▶ _CONSIGNE_:
Dans le texte fourni ci-dessous, recopiez mot pour mot tout le passage allant de « Maguy le jour, Maguy » jusqu'à « du Vésinet ? » inclus.

Disparition à l’âge de 94 ans de l’acteur qui incarna, entre autres, le voisin médecin dans la série « Maguy » à la télévision.
La célébrité est souvent injuste. Réductrice ou grossissante. Elle ne vous appartient pas. Vous n’en êtes pas propriétaire, simplement locataire, le plus souvent précaire avec des mois d’arriérés. Elle file à son propre rythme, n’écoute personne, s’insinue dans la mémoire du public et n’en démord plus. Elle a décidé de vous mettre dans une case et vous n’en sortirez pas. C’est une geôlière féroce. Emprisonné à double-tour, l’acteur ne répond plus de ses actes. Quoi qu’il fasse, il est tributaire de son image. La popularité fait fi des prix d’interprétation majeurs et des rôles totémiques, de l’adoubement des pairs ou de la tendresse des cinéphiles. Elle se moque des modes vertueuses et des cercles présomptueux. Elle a son système de classification et de valeurs. Avant tout, elle déteste le désordre.
Maguy le jour, Maguy la nuit…
Les comédiens sans port d’attache et les carrières en dents de scie lui provoquent des maux de tête. C’est pourquoi Henri Garcin sera éternellement l’ex-interne des hôpitaux de Paris de la série « Maguy », comédie ménagère des années 1980 avec Rosy Varte et Jean-Marc Thibault. L’acteur né en 1928 à Anvers aura signé plus d’ordonnances que d’autographes depuis son apparition dans le petit écran sur feu Antenne 2. Il était diablement crédible dans son rôle de voisin médecin au cœur d’artichaut. Il en avait la prestance et la voix, le charme bourgeois et le comique feutré. Combien de fois lui a-t-on demandé des nouvelles de Marthe Villalonga et s’il était satisfait des travaux de voirie sur la commune du Vésinet ?
Dans la vraie vie, il faisait ses courses au Monoprix de la rue de Rennes sous l’œil vigilant de l’écrivain Arnaud Guillon, pince-sans-rire natif de Caen. Les deux partageaient le goût de la dérision en veste de tweed et des lunettes faussement studieuses. Henri Garcin fut le toubib préféré des Français quand la médecine n’était pas encore devenue un art divinatoire et enfermatoire. Nous aimions ce théâtre de boulevard filmé pour l’immense talent des acteurs présents au générique et aussi pour son charme un peu démodé. La désuétude est en soi une forme de résistance. C’était déjà, à l’orée d’une mondialisation sauvage, un dernier plaisir avant liquidation générale du pays. Après, ce ne fut que ricanements et injonctions, dénonciations et vulgarité, victimisation et pleurnicheries à la pelle. « Maguy » se regardait en famille dans la quiétude des foyers, au trot de percheron, sans fracas, quelques bons mots d’auteurs égrenaient les épisodes et les scènes de comédie se (sur)jouaient avec la connivence des téléspectateurs. Nous étions complices, chaque dimanche soir, de leurs gentils désaccords et des aléas d’une vie somme toute paisible. Nous n’attendions pas que « mam’ Maguy » bouleverse la société avec des prises de parole ridicules. Quelques minutes de sourire, à l’abri du tumulte extérieur avant de retourner à l’école le lendemain suffisaient à notre bonheur.

▶ _DONNÉES FOURNIES_:
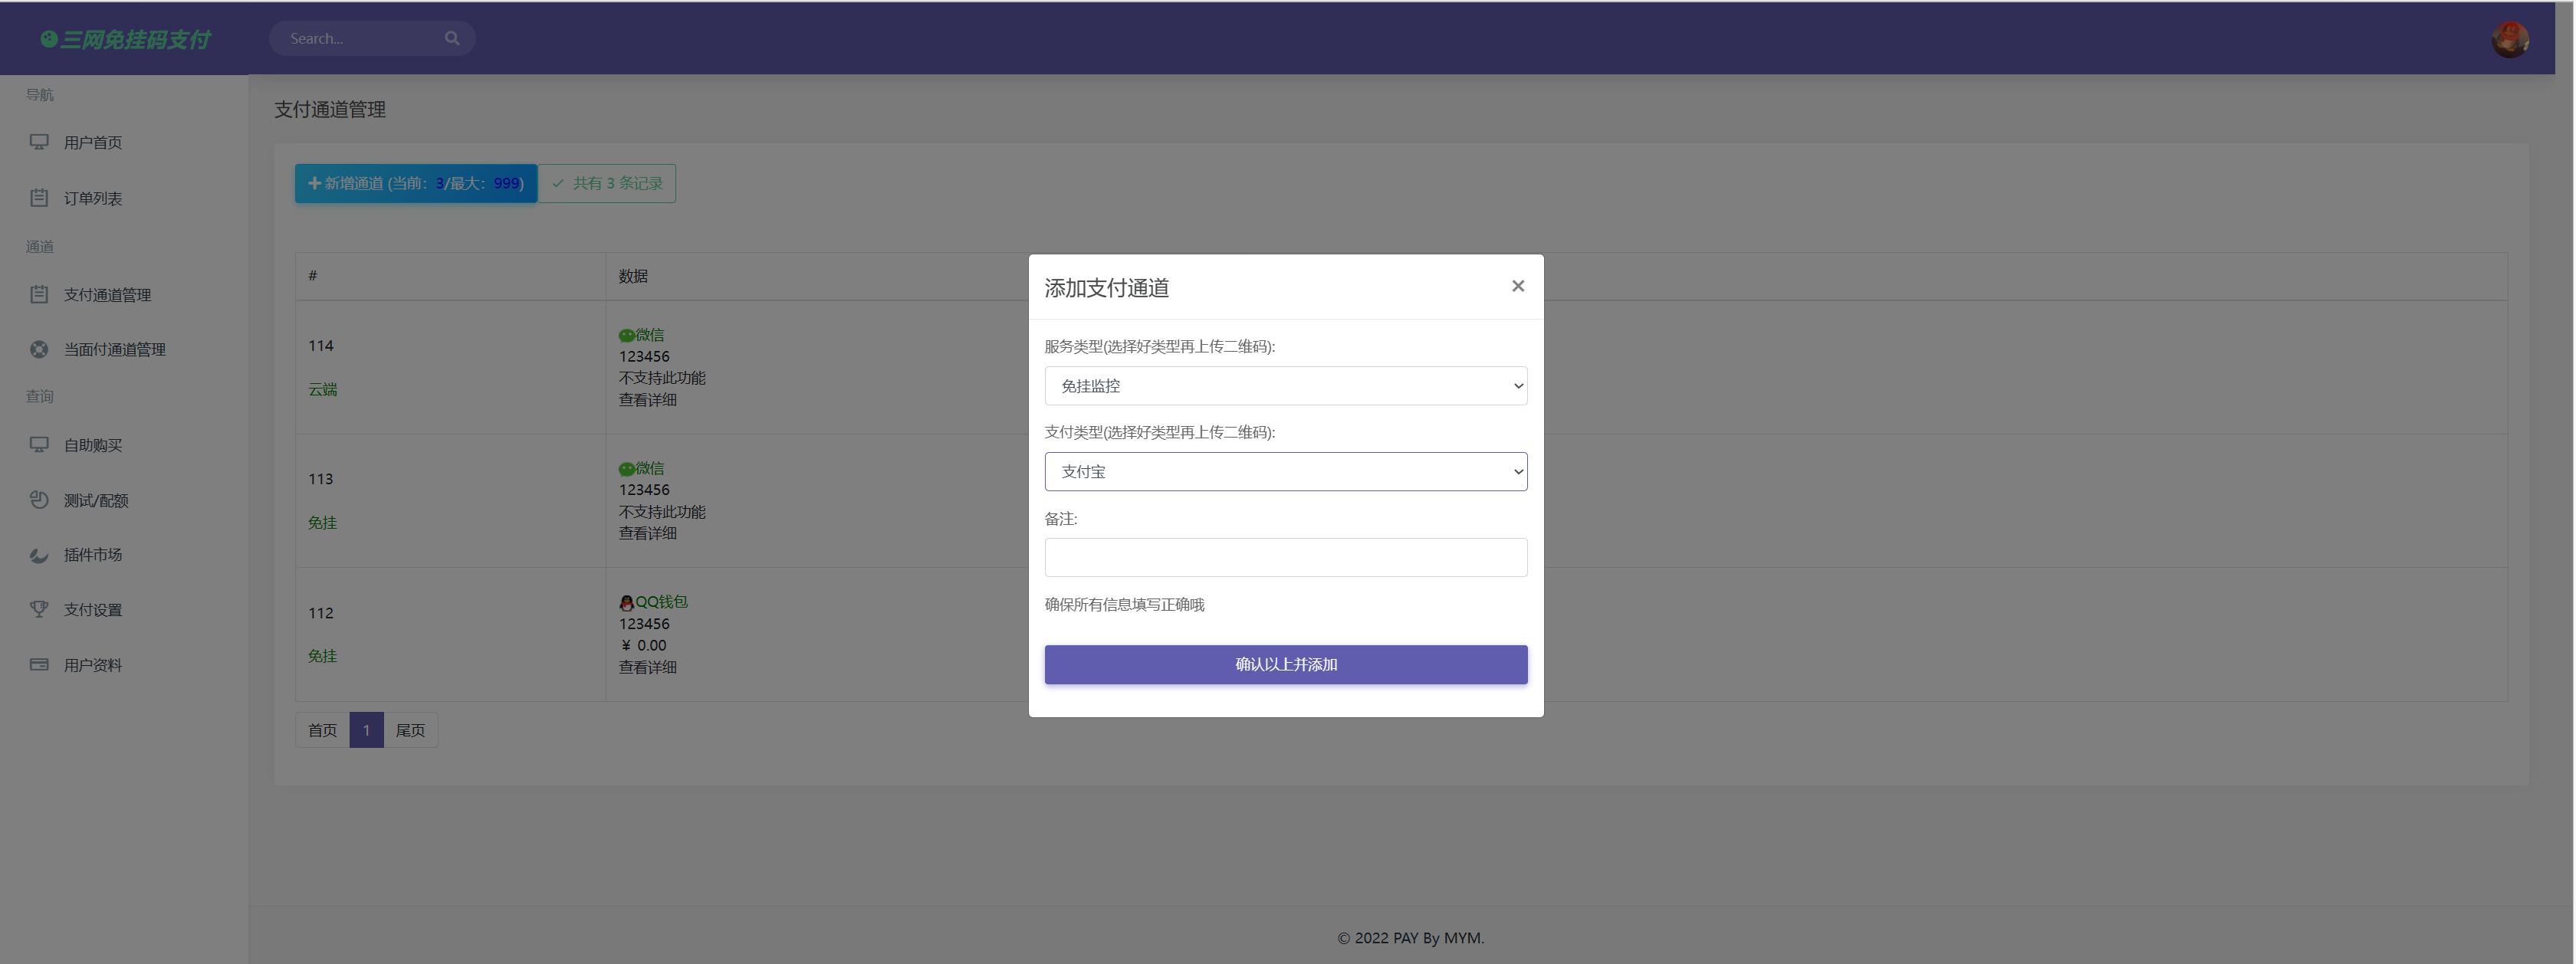Click the 订单列表 sidebar icon
This screenshot has height=964, width=2576.
coord(39,198)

▶ _RÉPONSE ATTENDUE_:
Maguy le jour, Maguy la nuit…
Les comédiens sans port d’attache et les carrières en dents de scie lui provoquent des maux de tête. C’est pourquoi Henri Garcin sera éternellement l’ex-interne des hôpitaux de Paris de la série « Maguy », comédie ménagère des années 1980 avec Rosy Varte et Jean-Marc Thibault. L’acteur né en 1928 à Anvers aura signé plus d’ordonnances que d’autographes depuis son apparition dans le petit écran sur feu Antenne 2. Il était diablement crédible dans son rôle de voisin médecin au cœur d’artichaut. Il en avait la prestance et la voix, le charme bourgeois et le comique feutré. Combien de fois lui a-t-on demandé des nouvelles de Marthe Villalonga et s’il était satisfait des travaux de voirie sur la commune du Vésinet ?